▶ What is expected
With the pictures left out, every record must be reproduced exactly.

▶ Task inputs
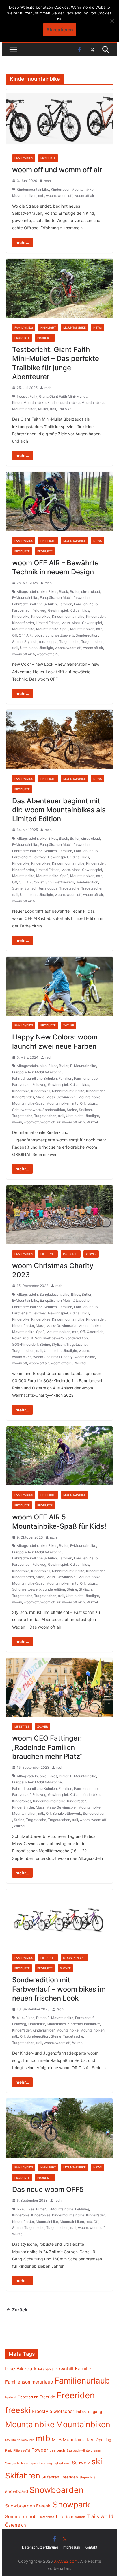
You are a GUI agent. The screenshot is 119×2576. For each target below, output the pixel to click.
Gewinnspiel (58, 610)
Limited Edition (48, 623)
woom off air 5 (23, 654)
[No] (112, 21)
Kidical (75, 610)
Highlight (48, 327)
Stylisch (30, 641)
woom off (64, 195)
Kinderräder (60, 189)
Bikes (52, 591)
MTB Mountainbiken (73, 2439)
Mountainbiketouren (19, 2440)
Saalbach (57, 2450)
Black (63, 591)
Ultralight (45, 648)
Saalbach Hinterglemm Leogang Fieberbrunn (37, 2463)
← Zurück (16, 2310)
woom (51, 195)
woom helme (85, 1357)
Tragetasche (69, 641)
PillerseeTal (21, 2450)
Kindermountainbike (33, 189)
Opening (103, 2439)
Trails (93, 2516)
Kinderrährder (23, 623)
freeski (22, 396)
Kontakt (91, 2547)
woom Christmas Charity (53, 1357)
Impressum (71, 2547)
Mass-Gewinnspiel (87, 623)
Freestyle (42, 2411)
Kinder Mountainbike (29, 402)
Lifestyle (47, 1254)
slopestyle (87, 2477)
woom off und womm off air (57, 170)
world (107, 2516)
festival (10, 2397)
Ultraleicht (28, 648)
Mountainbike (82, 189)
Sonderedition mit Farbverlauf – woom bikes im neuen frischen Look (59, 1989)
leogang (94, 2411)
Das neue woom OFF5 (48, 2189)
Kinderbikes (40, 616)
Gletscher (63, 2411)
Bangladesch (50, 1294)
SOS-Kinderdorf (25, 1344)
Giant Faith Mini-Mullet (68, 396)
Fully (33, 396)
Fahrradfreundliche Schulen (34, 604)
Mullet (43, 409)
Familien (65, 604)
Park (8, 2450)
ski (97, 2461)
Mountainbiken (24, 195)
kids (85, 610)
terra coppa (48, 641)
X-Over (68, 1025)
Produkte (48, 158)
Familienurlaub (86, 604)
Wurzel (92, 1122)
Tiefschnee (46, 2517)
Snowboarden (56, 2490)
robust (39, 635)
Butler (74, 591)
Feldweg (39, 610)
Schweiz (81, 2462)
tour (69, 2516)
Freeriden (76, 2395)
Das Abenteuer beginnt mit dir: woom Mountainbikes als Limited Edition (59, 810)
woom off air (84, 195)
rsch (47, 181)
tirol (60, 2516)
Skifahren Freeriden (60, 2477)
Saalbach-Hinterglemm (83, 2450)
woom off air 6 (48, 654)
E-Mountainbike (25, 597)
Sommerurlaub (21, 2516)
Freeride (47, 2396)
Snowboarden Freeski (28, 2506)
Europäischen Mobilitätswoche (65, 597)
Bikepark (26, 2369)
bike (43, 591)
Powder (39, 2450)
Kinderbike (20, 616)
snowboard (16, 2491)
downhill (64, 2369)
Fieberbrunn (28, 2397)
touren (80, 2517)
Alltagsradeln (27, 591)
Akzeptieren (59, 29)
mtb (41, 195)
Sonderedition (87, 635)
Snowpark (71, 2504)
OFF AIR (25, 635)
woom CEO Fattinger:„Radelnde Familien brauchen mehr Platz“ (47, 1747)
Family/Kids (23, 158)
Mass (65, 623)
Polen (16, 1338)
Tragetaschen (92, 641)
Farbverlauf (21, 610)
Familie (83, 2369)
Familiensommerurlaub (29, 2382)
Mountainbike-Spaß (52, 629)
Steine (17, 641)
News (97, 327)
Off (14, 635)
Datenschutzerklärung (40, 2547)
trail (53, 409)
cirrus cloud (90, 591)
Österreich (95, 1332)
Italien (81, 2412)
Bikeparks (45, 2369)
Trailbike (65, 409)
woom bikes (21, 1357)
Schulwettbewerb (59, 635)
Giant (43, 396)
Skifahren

▶ Written solution
You are a GUI agent. The screenshot is 119×2576. For each target below, output the pixel to click.
Gewinnspiel (58, 610)
Limited Edition (48, 623)
woom off air 5 (23, 654)
[No] (112, 21)
Kidical (75, 610)
Highlight (48, 327)
Stylisch (30, 641)
woom off (64, 195)
Kinderräder (60, 189)
Bikes (52, 591)
MTB Mountainbiken (73, 2439)
Mountainbiketouren (19, 2440)
Saalbach (57, 2450)
Black (63, 591)
Ultralight (45, 648)
Saalbach Hinterglemm Leogang Fieberbrunn (37, 2463)
← Zurück (16, 2310)
woom (51, 195)
woom helme (85, 1357)
Tragetasche (69, 641)
PillerseeTal (21, 2450)
Kindermountainbike (33, 189)
Opening (103, 2439)
Trails (93, 2516)
Kinderrährder (23, 623)
freeski (22, 396)
Kontakt (91, 2547)
woom Christmas Charity (53, 1357)
Impressum (71, 2547)
Mass-Gewinnspiel (87, 623)
Freestyle (42, 2411)
Kinder Mountainbike (29, 402)
Lifestyle (47, 1254)
slopestyle (87, 2477)
woom off und womm off air (57, 170)
world (107, 2516)
festival (10, 2397)
Ultraleicht (28, 648)
Mountainbike (82, 189)
Sonderedition mit Farbverlauf – woom bikes im neuen frischen Look (59, 1989)
leogang (94, 2411)
Das neue woom OFF5 (48, 2189)
Kinderbikes (40, 616)
Gletscher (63, 2411)
Bangladesch (50, 1294)
SOS-Kinderdorf (25, 1344)
Giant Faith Mini-Mullet (68, 396)
Fully (33, 396)
Fahrradfreundliche Schulen (34, 604)
Mullet (43, 409)
Familien (65, 604)
Park (8, 2450)
ski (97, 2461)
Mountainbiken (24, 195)
kids (85, 610)
terra coppa (48, 641)
X-Over (68, 1025)
Produkte (48, 158)
Familienurlaub (86, 604)
Wurzel (92, 1122)
Tiefschnee (46, 2517)
Snowboarden (56, 2490)
robust (39, 635)
Butler (74, 591)
Feldweg (39, 610)
Schweiz (81, 2462)
tour (69, 2516)
Freeriden (76, 2395)
Das Abenteuer beginnt mit dir: woom Mountainbikes als Limited Edition (59, 810)
woom off air (84, 195)
rsch (47, 181)
tirol (60, 2516)
Skifahren Freeriden (60, 2477)
Saalbach-Hinterglemm (83, 2450)
woom off air 6 (48, 654)
E-Mountainbike (25, 597)
Sommerurlaub (21, 2516)
Freeride (47, 2396)
Snowboarden Freeski (28, 2506)
Europäischen Mobilitätswoche (65, 597)
Bikepark (26, 2369)
bike (43, 591)
Powder (39, 2450)
Kinderbike (20, 616)
snowboard (16, 2491)
downhill (64, 2369)
Fieberbrunn (28, 2397)
touren (80, 2517)
Alltagsradeln (27, 591)
Akzeptieren (59, 29)
mtb (41, 195)
Sonderedition (87, 635)
Snowpark (71, 2504)
OFF AIR (25, 635)
woom CEO Fattinger:„Radelnde Familien brauchen mehr Platz“ (47, 1747)
Family/Kids (23, 158)
Mass (65, 623)
Polen (16, 1338)
Tragetaschen (92, 641)
Farbverlauf (21, 610)
Familie (83, 2369)
Familiensommerurlaub (29, 2382)
Mountainbike-Spaß (52, 629)
Steine (17, 641)
News (97, 327)
Off (14, 635)
Datenschutzerklärung (40, 2547)
trail (53, 409)
cirrus cloud (90, 591)
Österreich (95, 1332)
Italien (81, 2412)
Bikeparks (45, 2369)
Trailbike (65, 409)
woom bikes (21, 1357)
Schulwettbewerb (59, 635)
Giant (43, 396)
Skifahren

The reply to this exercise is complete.